▸ Page excerpt:
It also has salt too. So, it's not the greatest feed, but not the worst either, definitely not a complete feed though.


----------



## CritterCarnival (Sep 18, 2013)

> Ground Corn, Dehydrated Alfalfa Meal, Dehulled Soybean Meal, Roughage Products (20%), Rice Bran, Diatomaceous Earth <snip>


First and fourth ingredients are not good quality at all...I wouldn't feed it.


----------



## janeen128 (Dec 31, 2012)

Yikes, I was just reading the analysis..., okay, this would not be something I would feed either.


----------



## Naunnie (Jul 4, 2014)

:hi5: Thanks y'all! You confirmed my suspicions. My Daughter recently bought a Horse that has been on Total Equine. Dr. Adams, from Southern States recommended we take her off it. Interestingly, he didn't recommend a SS feed either. He wants her on Oats and Flaxseed to rule out allergies. Then our Vet came out, checked her over and recommended we take her off it asap. He said it was too much alfalfa, plus the soy. Two Vets opinions about this feed, prompted me do some research, hence I discovered the Goat feed. Both feeds "sound" good, but I was having some red flags. I am so grateful to this community!


----------



## lottsagoats1 (Apr 12, 2014)

Not that we have it around here, so it wouldn't be an option, but I wouldn't feed it to my goats or my horses.


----------



## alpinegoats63 (Oct 10, 2014)

I also saw it on RFD-TV i looked in to it ingredients aren't good enough for the price around fort worth its $18.50-$21.00 for ONLY 40 Lbs.


----------

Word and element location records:

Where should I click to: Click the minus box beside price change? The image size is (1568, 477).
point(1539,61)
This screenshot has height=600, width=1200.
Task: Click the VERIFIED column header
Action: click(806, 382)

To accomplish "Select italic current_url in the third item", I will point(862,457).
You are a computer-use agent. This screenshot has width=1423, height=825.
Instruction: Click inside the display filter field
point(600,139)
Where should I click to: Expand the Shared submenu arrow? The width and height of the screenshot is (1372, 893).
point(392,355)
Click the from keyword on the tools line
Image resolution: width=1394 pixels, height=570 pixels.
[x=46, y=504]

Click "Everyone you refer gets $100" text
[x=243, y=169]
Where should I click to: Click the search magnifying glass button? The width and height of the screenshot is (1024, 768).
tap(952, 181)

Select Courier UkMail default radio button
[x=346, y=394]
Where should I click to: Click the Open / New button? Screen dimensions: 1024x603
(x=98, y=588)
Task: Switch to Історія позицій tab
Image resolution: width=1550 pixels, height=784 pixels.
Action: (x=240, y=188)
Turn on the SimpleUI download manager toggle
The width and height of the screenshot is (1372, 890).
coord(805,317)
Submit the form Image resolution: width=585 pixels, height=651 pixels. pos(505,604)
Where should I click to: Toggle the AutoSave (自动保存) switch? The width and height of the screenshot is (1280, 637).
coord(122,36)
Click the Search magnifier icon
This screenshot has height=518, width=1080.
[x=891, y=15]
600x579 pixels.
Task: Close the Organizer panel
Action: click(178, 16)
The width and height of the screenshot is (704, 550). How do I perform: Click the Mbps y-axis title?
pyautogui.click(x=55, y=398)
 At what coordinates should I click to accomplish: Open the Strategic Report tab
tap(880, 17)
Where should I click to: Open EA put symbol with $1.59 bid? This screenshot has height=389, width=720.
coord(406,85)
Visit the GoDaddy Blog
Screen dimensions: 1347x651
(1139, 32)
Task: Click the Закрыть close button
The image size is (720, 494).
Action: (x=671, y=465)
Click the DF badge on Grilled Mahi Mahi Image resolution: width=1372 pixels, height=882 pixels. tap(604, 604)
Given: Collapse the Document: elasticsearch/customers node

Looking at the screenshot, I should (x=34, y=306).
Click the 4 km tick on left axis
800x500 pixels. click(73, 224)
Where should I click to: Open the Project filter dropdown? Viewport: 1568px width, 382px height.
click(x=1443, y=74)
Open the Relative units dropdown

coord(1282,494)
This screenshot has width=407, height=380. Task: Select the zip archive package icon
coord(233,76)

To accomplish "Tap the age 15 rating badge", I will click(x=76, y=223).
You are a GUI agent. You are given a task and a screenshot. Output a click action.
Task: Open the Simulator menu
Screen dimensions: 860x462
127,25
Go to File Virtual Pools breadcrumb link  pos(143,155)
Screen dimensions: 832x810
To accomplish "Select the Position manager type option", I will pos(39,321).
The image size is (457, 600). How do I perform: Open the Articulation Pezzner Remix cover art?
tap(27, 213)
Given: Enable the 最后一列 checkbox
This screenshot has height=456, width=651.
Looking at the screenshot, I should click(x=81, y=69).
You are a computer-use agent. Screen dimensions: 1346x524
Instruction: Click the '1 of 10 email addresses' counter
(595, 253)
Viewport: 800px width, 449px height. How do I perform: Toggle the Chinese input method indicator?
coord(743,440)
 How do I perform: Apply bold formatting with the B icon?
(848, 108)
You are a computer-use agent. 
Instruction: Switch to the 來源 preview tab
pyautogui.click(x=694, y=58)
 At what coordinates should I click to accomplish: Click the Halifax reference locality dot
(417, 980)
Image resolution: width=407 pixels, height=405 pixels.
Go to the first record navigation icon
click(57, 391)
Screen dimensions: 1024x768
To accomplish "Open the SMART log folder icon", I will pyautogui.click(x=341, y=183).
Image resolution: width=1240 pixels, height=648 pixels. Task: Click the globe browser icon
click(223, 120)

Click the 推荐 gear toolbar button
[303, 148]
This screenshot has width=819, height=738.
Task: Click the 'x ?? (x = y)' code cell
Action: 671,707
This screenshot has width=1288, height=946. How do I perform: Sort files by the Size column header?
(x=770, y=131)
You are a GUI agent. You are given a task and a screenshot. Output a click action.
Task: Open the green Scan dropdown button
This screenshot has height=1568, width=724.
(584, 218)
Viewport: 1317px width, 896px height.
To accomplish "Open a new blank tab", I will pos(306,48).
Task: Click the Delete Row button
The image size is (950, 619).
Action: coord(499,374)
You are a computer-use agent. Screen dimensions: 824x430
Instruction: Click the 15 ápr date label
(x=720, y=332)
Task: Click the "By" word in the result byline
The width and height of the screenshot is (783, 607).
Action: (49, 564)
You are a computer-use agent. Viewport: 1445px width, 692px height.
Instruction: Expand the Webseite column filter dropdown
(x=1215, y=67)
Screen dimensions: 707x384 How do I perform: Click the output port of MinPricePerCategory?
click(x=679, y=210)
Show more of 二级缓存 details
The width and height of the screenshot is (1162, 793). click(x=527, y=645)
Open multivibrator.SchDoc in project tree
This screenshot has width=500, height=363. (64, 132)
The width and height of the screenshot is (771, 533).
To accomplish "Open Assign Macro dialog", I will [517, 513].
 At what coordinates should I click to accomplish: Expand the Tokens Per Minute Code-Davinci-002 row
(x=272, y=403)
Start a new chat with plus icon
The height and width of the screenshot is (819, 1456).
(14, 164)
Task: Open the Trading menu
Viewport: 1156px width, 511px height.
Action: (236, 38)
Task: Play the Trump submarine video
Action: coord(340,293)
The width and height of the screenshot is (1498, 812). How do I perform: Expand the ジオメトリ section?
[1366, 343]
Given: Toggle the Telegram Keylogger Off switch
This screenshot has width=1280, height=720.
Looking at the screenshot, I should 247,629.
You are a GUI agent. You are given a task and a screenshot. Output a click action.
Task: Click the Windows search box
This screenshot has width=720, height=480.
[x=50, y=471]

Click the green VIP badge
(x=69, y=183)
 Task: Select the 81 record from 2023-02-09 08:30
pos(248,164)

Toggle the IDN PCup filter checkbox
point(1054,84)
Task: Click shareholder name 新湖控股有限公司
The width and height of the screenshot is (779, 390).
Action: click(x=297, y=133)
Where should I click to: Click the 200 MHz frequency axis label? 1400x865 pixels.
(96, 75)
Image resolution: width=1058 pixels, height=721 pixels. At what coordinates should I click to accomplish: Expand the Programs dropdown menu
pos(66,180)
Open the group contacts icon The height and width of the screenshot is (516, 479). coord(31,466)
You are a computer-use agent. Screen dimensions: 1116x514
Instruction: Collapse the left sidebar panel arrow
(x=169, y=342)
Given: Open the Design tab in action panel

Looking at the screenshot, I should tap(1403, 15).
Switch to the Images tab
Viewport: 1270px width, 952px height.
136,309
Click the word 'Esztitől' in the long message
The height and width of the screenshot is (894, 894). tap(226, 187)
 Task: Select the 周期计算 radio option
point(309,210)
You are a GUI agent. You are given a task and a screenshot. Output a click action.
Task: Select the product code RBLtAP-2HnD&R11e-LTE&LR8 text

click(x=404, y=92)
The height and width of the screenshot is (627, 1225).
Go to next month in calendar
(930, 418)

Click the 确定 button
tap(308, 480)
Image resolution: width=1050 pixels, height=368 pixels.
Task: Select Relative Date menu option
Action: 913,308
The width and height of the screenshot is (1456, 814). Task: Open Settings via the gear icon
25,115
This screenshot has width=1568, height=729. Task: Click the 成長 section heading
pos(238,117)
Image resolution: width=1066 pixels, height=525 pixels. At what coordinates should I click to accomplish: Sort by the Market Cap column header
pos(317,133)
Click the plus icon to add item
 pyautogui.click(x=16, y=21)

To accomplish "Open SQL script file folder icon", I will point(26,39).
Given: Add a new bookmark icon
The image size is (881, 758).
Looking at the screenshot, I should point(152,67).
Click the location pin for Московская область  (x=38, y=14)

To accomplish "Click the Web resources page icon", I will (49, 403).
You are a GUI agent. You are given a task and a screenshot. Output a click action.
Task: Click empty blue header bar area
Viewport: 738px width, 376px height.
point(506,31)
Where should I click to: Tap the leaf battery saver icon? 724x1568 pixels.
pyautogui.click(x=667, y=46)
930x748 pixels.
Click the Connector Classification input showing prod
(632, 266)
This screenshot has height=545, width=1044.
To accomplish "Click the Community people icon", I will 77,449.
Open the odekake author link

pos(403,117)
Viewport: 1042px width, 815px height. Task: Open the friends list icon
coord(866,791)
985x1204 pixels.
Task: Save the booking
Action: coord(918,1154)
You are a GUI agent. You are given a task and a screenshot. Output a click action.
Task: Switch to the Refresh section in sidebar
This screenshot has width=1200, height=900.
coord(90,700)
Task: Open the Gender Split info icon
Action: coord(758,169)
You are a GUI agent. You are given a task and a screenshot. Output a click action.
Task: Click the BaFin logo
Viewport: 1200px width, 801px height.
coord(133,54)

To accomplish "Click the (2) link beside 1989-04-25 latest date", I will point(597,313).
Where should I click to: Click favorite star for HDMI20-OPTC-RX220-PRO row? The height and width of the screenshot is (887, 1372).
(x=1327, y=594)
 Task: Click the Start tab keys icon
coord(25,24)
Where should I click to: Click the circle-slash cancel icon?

▸ Jobs:
1 > In the forum thread about the feed, what reason did the vet give for taking the horse off it?
2 > Quote the forum thread from the words "It also has" up to and including the words "wouldn't feed it.".

▸ In response:
1 > He said it had too much alfalfa, plus the soy.

2 >
It also has salt too. So, it's not the greatest feed, but not the worst either, definitely not a complete feed though.


----------



## CritterCarnival (Sep 18, 2013)

> Ground Corn, Dehydrated Alfalfa Meal, Dehulled Soybean Meal, Roughage Products (20%), Rice Bran, Diatomaceous Earth <snip>


First and fourth ingredients are not good quality at all...I wouldn't feed it.